## Benchmarking with Argo Worfklows & Vegeta

In this notebook we will dive into how you can run bench marking with batch processing with Argo Workflows, Seldon Core and Vegeta.

Dependencies:

* Seldon core installed as per the docs with Istio as an ingress 
* Argo Workfklows installed in cluster (and argo CLI for commands)


## Setup

### Install Seldon Core
Use the notebook to [set-up Seldon Core with Ambassador or Istio Ingress](https://docs.seldon.io/projects/seldon-core/en/latest/examples/seldon_core_setup.html).
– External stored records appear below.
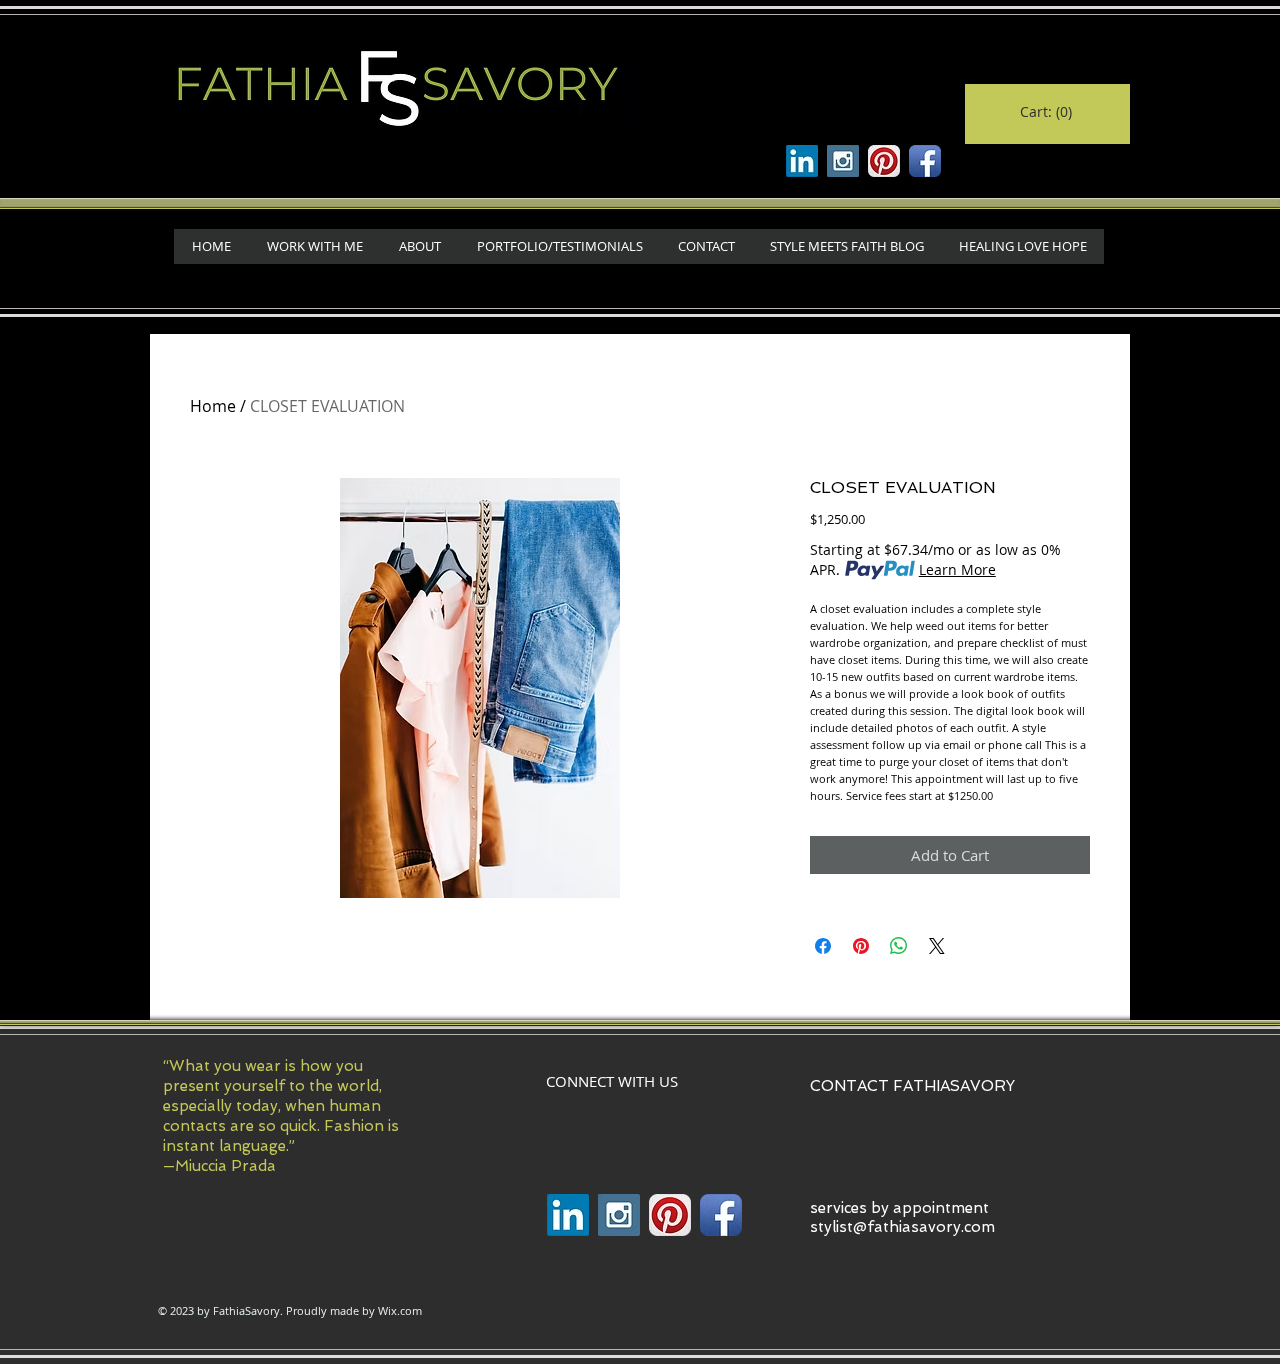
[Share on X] (937, 946)
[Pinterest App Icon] (884, 161)
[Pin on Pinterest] (861, 946)
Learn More (957, 569)
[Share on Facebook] (823, 946)
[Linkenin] (802, 161)
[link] (1046, 112)
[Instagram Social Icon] (843, 161)
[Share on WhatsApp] (899, 946)
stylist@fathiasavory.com (902, 1227)
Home (213, 406)
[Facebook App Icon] (925, 161)
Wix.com (400, 1310)
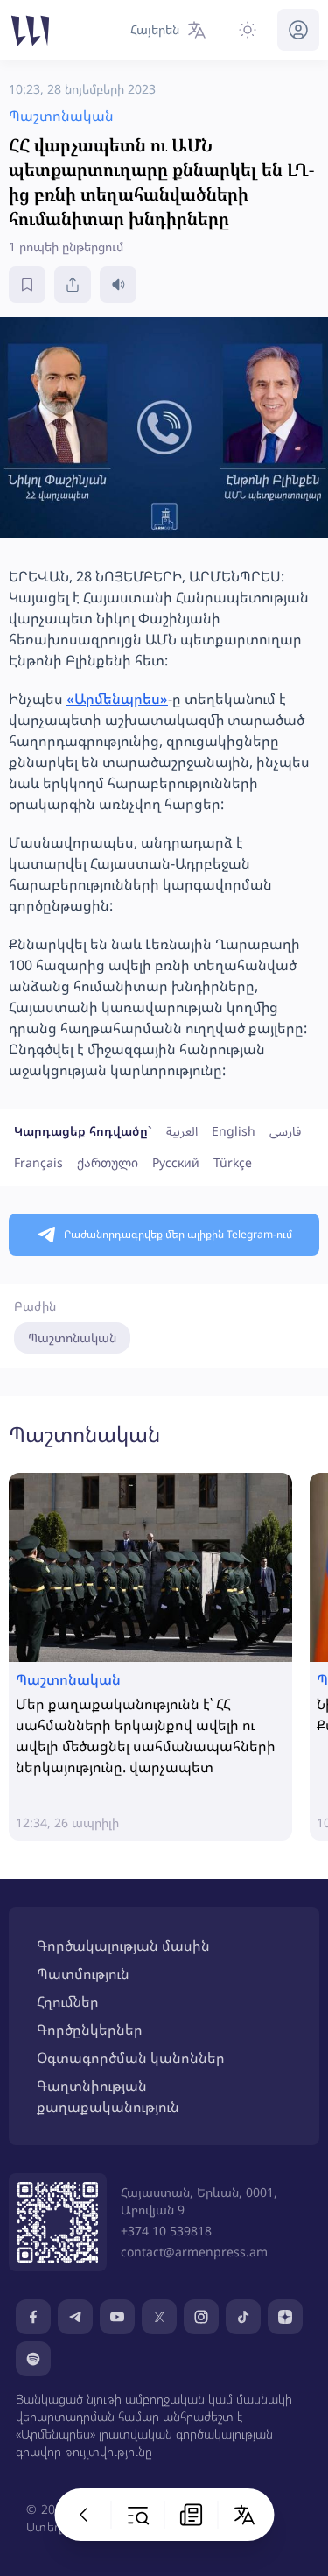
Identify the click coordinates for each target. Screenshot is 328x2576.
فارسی (285, 1131)
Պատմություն (83, 1973)
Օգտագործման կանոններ (131, 2057)
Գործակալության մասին (123, 1945)
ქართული (107, 1162)
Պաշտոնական (72, 1337)
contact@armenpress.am (194, 2251)
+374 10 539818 (166, 2230)
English (233, 1131)
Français (38, 1162)
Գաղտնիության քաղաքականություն (108, 2096)
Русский (175, 1162)
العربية (182, 1131)
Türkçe (232, 1162)
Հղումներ (68, 2001)
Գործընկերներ (90, 2029)
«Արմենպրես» (117, 698)
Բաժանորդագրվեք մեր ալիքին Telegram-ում (178, 1234)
Note: If running with KIND you need to make sure do follow [these steps](https://github.com/argoproj/argo/issues/2376#issuecomment-595593237) as workaround to the `/.../docker.sock` known issue.


### Install Argo Workflows
You can follow the instructions from the official [Argo Workflows Documentation](https://github.com/argoproj/argo#quickstart).

Download the right CLi for your environment following the documentation (https://github.com/argoproj/argo-workflows/releases/tag/v3.0.8)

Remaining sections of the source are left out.